Tuesday night, I was able to watch two different record-setting games. The first was the Jazz game against the Dallas Mavericks. In the fourth quarter of that game, Mavs mainstay Dirk Nowitzki passed Hall of Famer Oscar Robertson as 10th all-time on the scoring list.
The other record happened during the Lakers game. Steve Nash passed Marc Jackson for third all-time in assists. Nash just turned 40 years old, so he will likely not pass Jason Kidd for second all-time and has no shot to pass John Stockton.
To me, records are made to be broken. Jackson, now coach for the Golden State Warriors, tweeted to Nash, congratulating him on taking his spot on the list. I root for someone to break the scoring record or the assist record, although that record is one of the few that a Jazz player owns.
But other sorts of records seem to pop up now and again. These records look like someone is fishing for a story or something to say during a lull in the television broadcast. Baseball is full of these records.
One of the best jokes I heard a few weeks ago from one of my friends goes something like this: “So-and-so is the first person to hit a home run on a cloudy day into right field when temperatures were above 50 degrees with winds at 10 miles per hour in 70 years.” It might not get that exaggerated, but hopefully you get my point.
One thing I do admire is that baseball keeps such detailed records that these statistics can actually be found. But they are also useless.
Perhaps my pet peeve when it comes to streaks is a win/loss record. Every year you hear of some team or another that hasn’t beaten another team in so many years. This can come up during championship games in certain sports a lot.
One example could be that one team hasn’t beaten another such team in the Super Bowl since 1970. The problem with this stat is that the teams might have only met in the Super Bowl three times, and none were in the last 20 years.
While this stat might sound staggering, it is also irrelevant. None of the players who played against the other team that year are in the league anymore. Even 10-year records like that don’t hold much weight, because rosters on professional teams change dramatically every year.

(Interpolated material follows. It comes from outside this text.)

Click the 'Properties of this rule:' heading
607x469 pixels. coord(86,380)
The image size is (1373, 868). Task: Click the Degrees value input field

I just read an article last week that talked about Los Angeles Clippers point guard Chris Paul. The Clippers were a franchise that had been a laughingstock of the NBA for decades.
When Paul came in, it breathed new life into a stagnant franchise. Paul even liked to talk to the media before the games, asking when the last time was that the Clippers beat a certain team on the road.

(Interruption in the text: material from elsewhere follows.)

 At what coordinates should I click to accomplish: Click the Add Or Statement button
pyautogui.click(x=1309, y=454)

The difference here is that the Clippers now had the best point guard in the league to team up with one of the most explosive players to play in the NBA over the past four years. Paul made that team better.
To hold the Clippers with Paul against the lack of success that the Clippers had before Paul got there really isn’t relevant. Paul makes that team 100 percent better. He has been there two years, and the Clippers now have two straight division titles and two playoff berths. They are currently the third-best team in the Western Conference, at least record-wise.
One irrelevant record I like to tote around is the fact that the Utah Jazz is the only team in the Western Conference that doesn’t have a losing record against the Miami Heat since LeBron James came to town. The same issue applies, though. Teams are always different. This statistic is only relevant to depressed Jazz fans like me.
The statistic over the last few months is the 41 straight 25-point games put up by Kevin Durant. He is the first player to do this since Michael Jordan. The streak was broken Tuesday, well short of the record of 80 held by Wilt Chamberlain.
Stats like that are impressive because of how difficult it is to score in the NBA. But let’s not get carried away with the Jordan comparisons. Let’s not get obsessed with the guy who hit the home run into the wind that hadn’t been hit in 70 years. Many of these stats are useless. Someone was bound to do it eventually.